Graphy math lets you do some cool tricks but can be tricky. For example, the traveling salesman (person) problem (TSP) is a classic graph problem that asks, “Given a list of cities and the distances between each pair of cities, what is the shortest possible route that visits each city exactly once and returns to the origin city?”

TSP-like questions are found in areas from logistics and scheduling to DNA sequencing. Solving these problems are powerful but you can imagine the number of comparisons you’d have to make to find all the possible shortest paths and find an anwer! That makes these problems very computationally challenging but there are some ways to speed things up.
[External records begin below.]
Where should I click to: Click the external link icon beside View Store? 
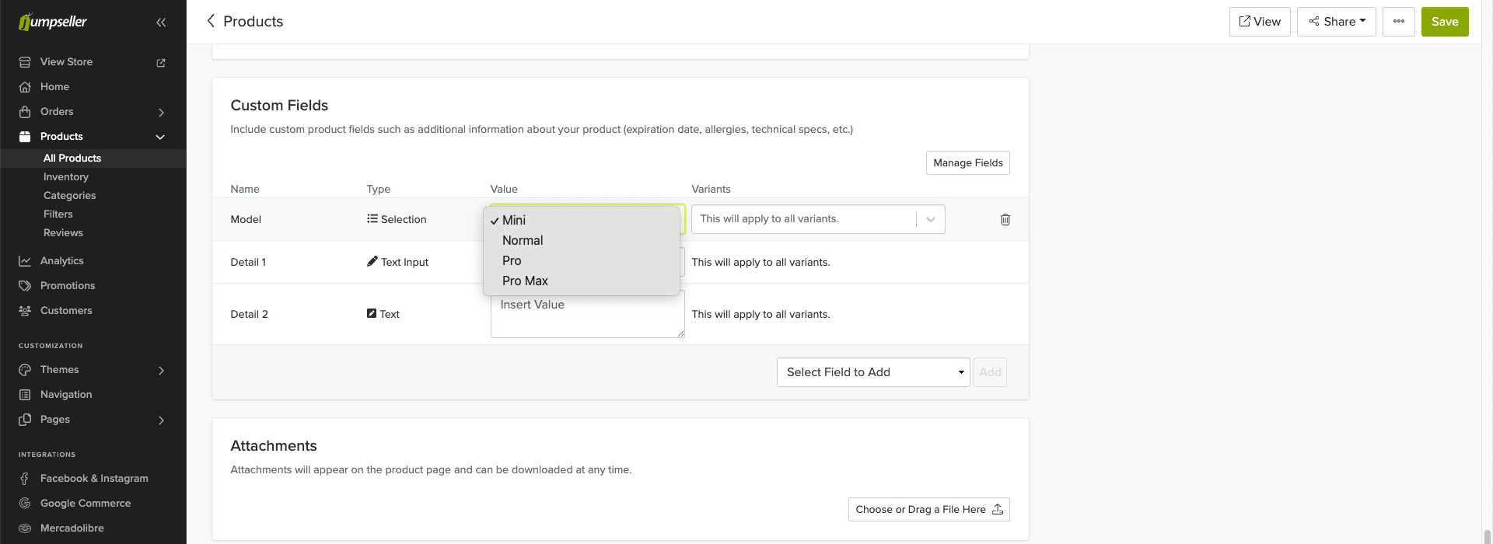click(161, 63)
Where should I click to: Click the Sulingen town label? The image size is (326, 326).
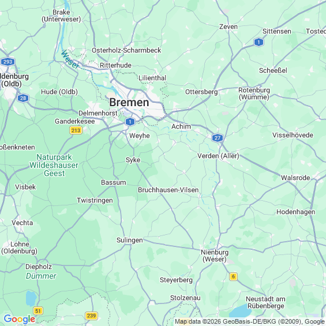tap(129, 240)
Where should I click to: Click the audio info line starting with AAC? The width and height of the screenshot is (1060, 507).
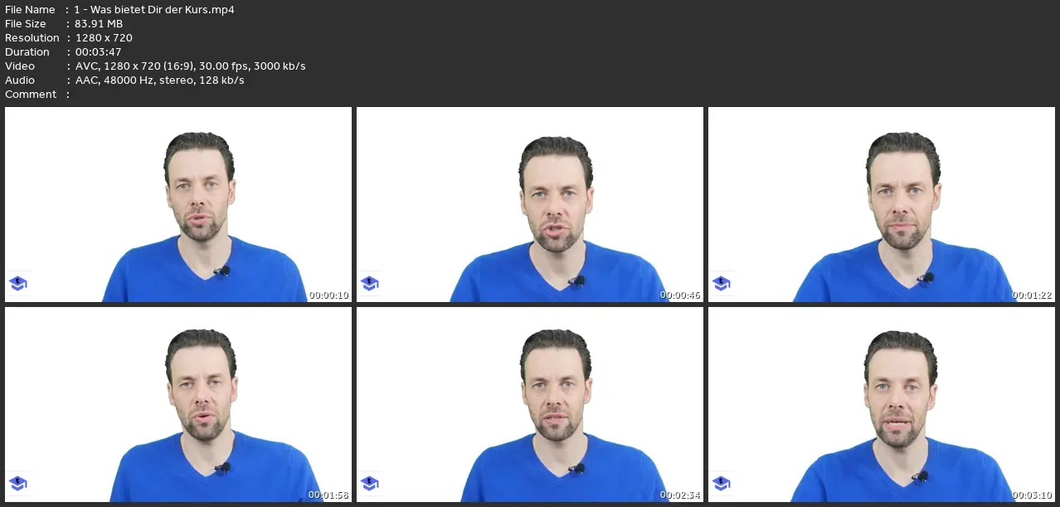point(159,80)
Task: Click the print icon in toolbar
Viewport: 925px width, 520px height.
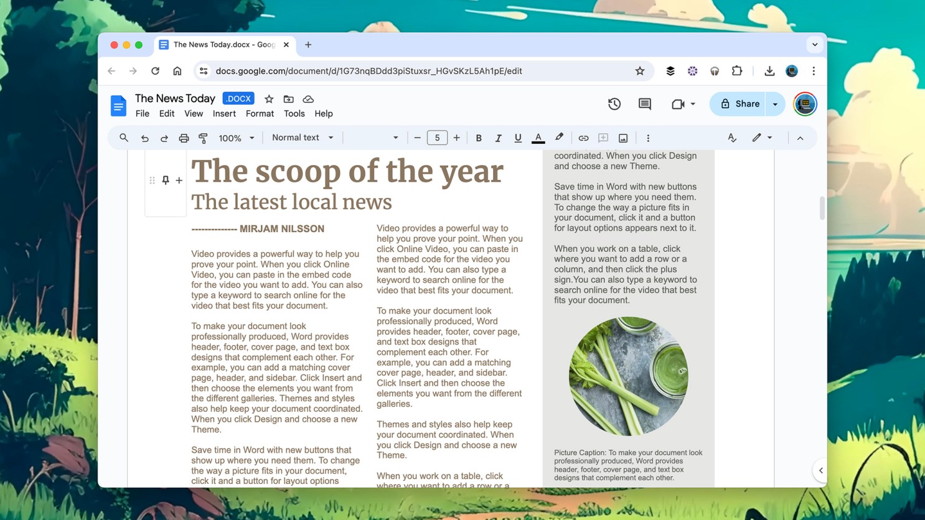Action: (184, 138)
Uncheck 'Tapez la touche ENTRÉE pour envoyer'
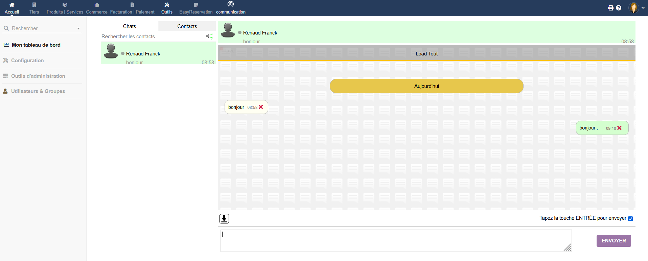This screenshot has height=261, width=648. (x=630, y=219)
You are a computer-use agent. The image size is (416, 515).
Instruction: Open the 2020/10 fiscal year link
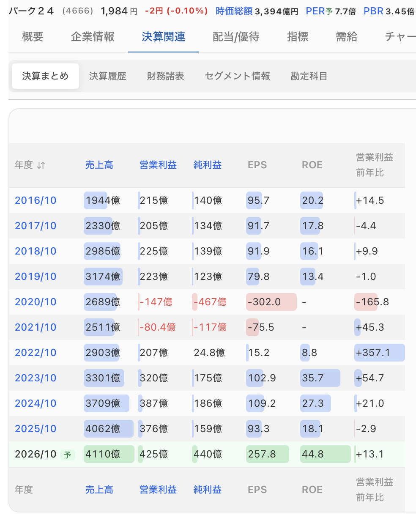pos(36,302)
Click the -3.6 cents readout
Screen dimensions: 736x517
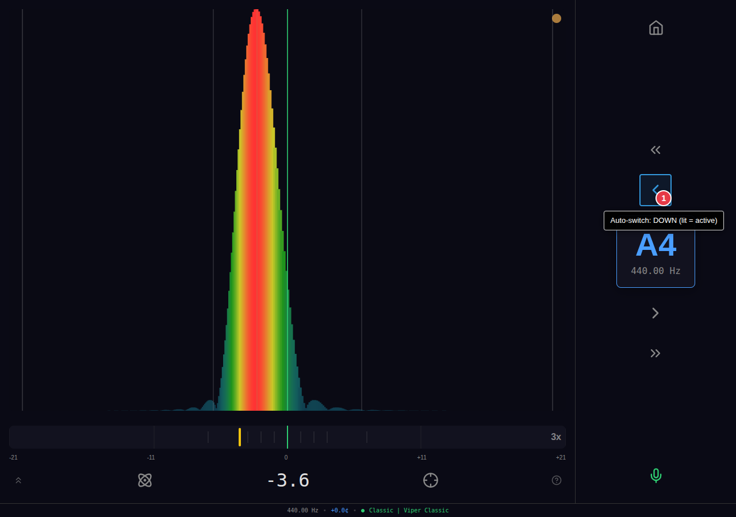(288, 480)
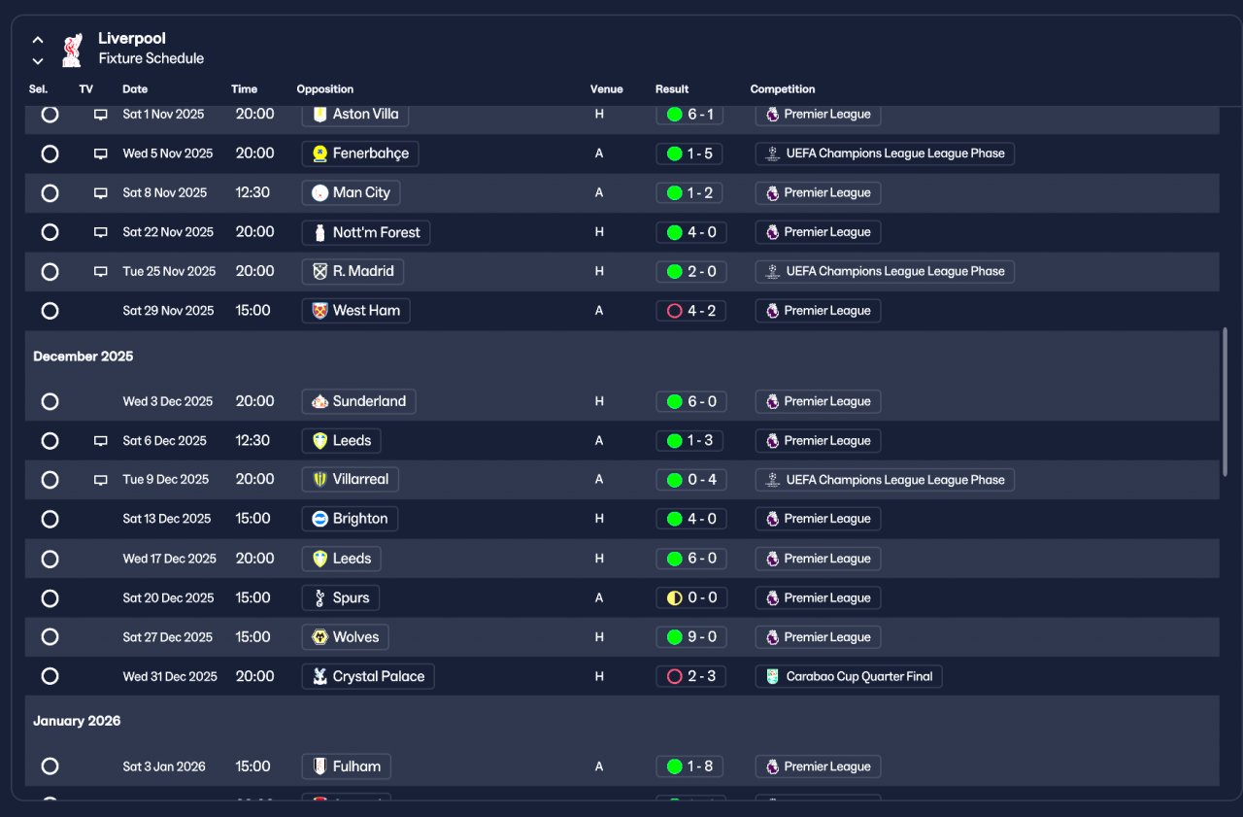Select the radio button for Sunderland fixture
This screenshot has height=817, width=1243.
tap(50, 401)
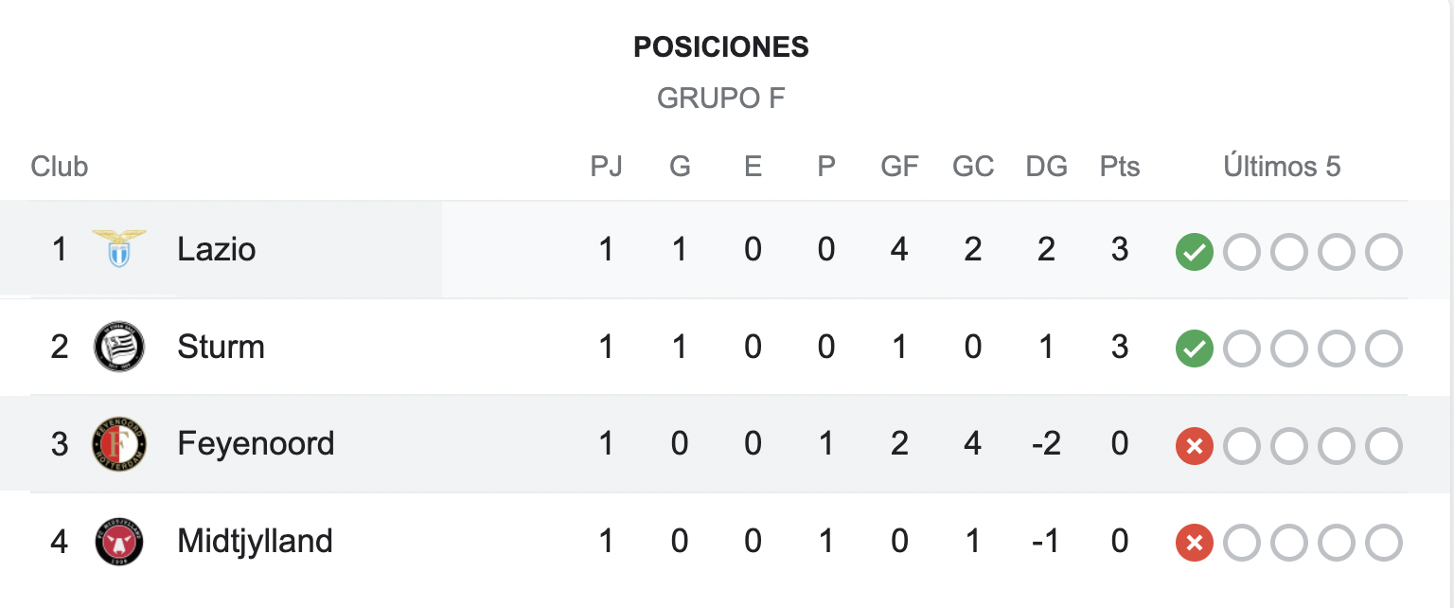Viewport: 1454px width, 608px height.
Task: Click the Últimos 5 column header
Action: coord(1282,167)
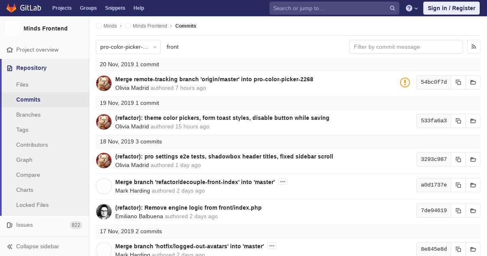Screen dimensions: 487x256
Task: Open the Projects menu in the navbar
Action: [x=62, y=8]
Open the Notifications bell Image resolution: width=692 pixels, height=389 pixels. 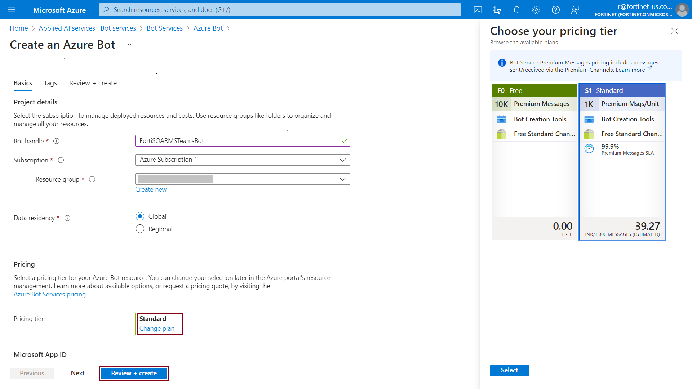517,10
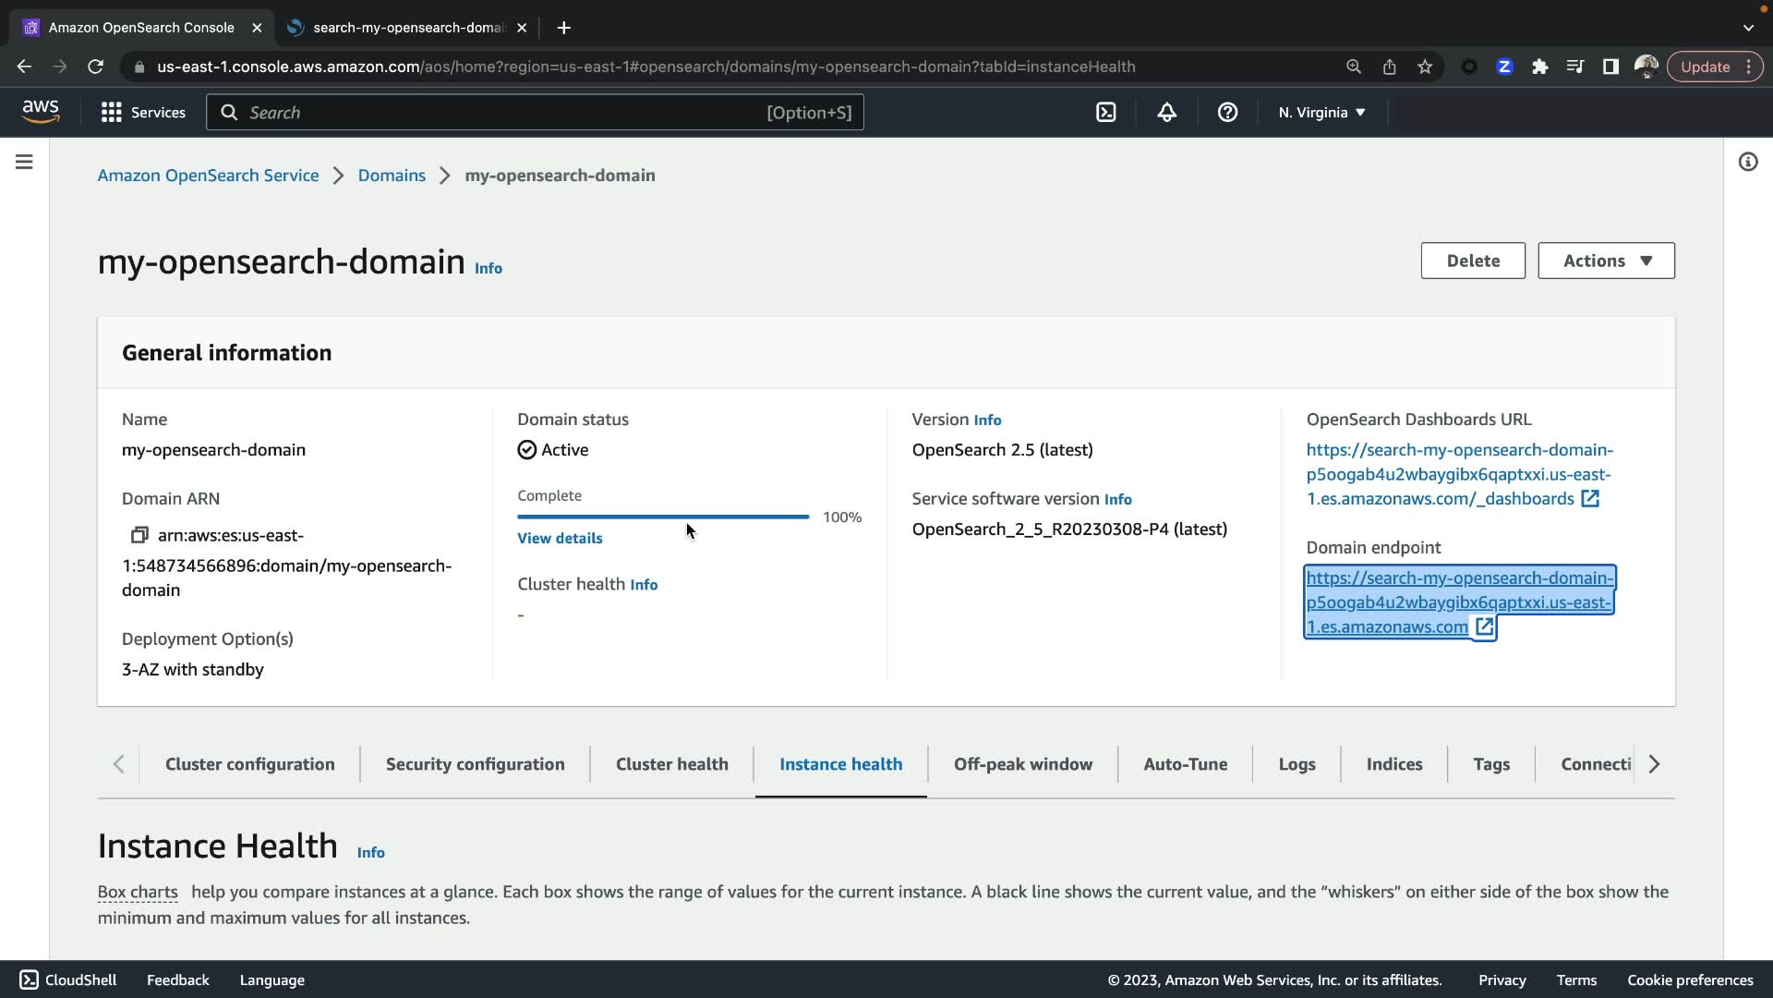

A recent post, Loopy Lattices, by my colleague @Max.DeMarzi explains how a system built with recursive logic reduced the time to calculate these multi-path calculations by orders of magnitude. He states, “Once you are able to think recursively, many problems become a lot easier.”

Then in his next post, Loopy Latices and Recursion, he walks through how the logic in RelationalAI actually works to do this. This is a fun and insightful post, but if you’re like, you just gotta get paper and pen out to follow along. Do this yourself, and you’ll see how a system built on iteration and recursion can simplify even the ‘NP-Hardest’ of problems.